Spurred by the Modi government's various policy initiatives and taxation reforms, the nation's real estate sector has finally started showing signs of revival.
Spurred by the Modi government’s various policy initiatives and taxation reforms, the nation’s real estate sector – facing headwinds for quite some time — has finally started showing signs of revival.
According to a recent report by ANAROCK Property Consultants, for instance, new housing launches have recorded a whopping 50% jump in Q2 of 2018 over the preceding quarter, while housing sales across the top seven cities of India rose by 24% during the same period compared to those in Q1 of 2018, indicating that home buyers are coming back to the market. The contribution of the National Capital Region (NCR) in the new supply was around 17% with 8,500 units, an 89% rise over the previous quarter, while the Mumbai Metropolitan Region (MMR) saw the maximum supply with nearly 13,600 units in the second quarter of 2018.
Industry experts say that having adjusted to various reforms like GST and RERA, many metro cities in India are now witnessing recovery with sales improving, while property prices have either corrected or have maintained status-quo.
“Residential sales velocity across segments has witnessed mixed trend in recent times. While luxury segment is yet to pick up, there have been signs of recovery across mid and affordable housing segments. Affordable segment, specifically, has been the mainstay of demand of late as the government has been pushing affordable housing through various schemes and incentives. Lower home loan interest rates combined with government impetus to affordable housing have played a key role in pushing sales in this segment,” says Ravi Ahuja, Senior Executive Director, Mumbai & Developer Services at Colliers International India.
Another factor has been the growing confidence of home buyers in recent months, boosted by policy reforms. “The confidence of home buyers has got a boost, backed by policy and structural reforms – such as GST and RERA – by the government. With the advent of RERA, for instance, developers have shifted their focus to completing their existing projects rather than just launching the new ones, in order to avoid penalties. This, in turn, has increased project deliveries and also the confidence of buyers,” says Ashok Gupta, MD, Ajnara India Ltd.

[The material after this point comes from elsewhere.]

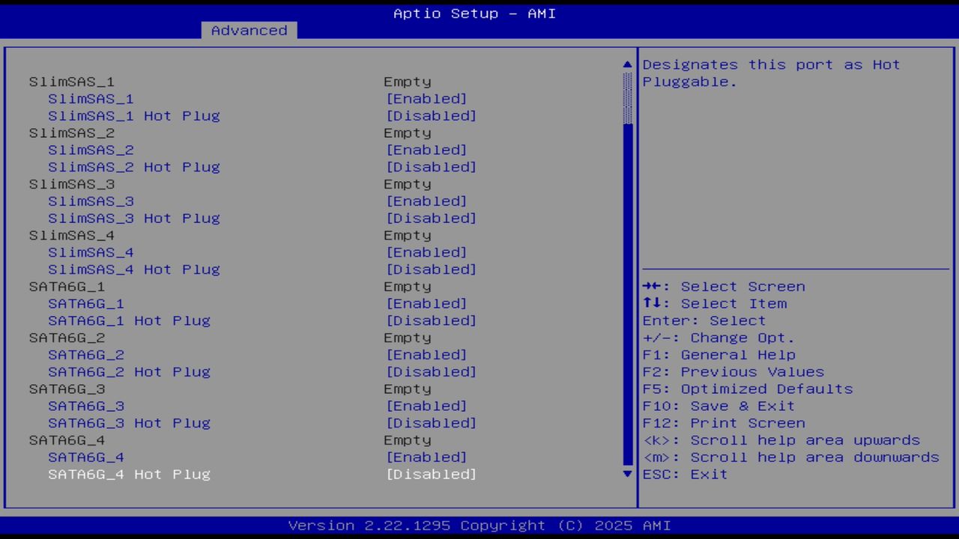Open the SATA6G_1 port setting dropdown
Screen dimensions: 959x539
point(426,303)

Witnessing positive sentiments in the market, developers have also become active. Dhruv Agarwala, Group CEO, Housing.com, Makaan.com & PropTiger.com, says, “April–June 2018 has proved out to be a decent quarter for the real sector sector. During this period itself, the residential sales in Noida and Greater Noida have increased by 51% to 5,715 units — numbers revealing that the market is changing for good. Not just this, around 400,000 units are likely to be delivered later this calender year, out of which nearly 40,000 units are expected to be delivered in Noida Extension alone.”
“Both mid and affordable housing segments, including ready-to-move-in properties being out of the GST ambit, are registering improvement in sales. Policy reforms like RERA, which have enhanced transparency among buyers and developers – have helped increase the deliveries in H1CY 18 and are likely to further boost consumer sentiment, which has been on the rise over the past couple of quarters,” says Dhiraj Jain, Director, Mahagun Group.
However, industry experts say that while developers are still getting their strategies accustomed to become RERA-compliant, positive outlook in a pre-election year may demand further changes to make policies home-buyer friendly. “Post-election, we expect to see a stable government that proves to roll out policies favouring the growth in real estate, that in turn favours the developers and end-users,” says Ahuja.
Growth in real estate, in fact, happens to be a catalyst in GDP growth of the country as it also aids the growth of other industries, including cement and steel. Additionally, construction and real estate is the second largest employment generation sector, after agriculture. The government’s initiative of ‘Make in India’ campaign is expected to create numerous jobs in the country.
“The government should develop user-friendly policies, which in turn are expected to bring about a significant increase in per capita income and disposable income, thus enabling home buyers with increased purchasing power parity. The residential sales velocity should improve going forward based on the favourable changes in government policies,” informs Ahuja.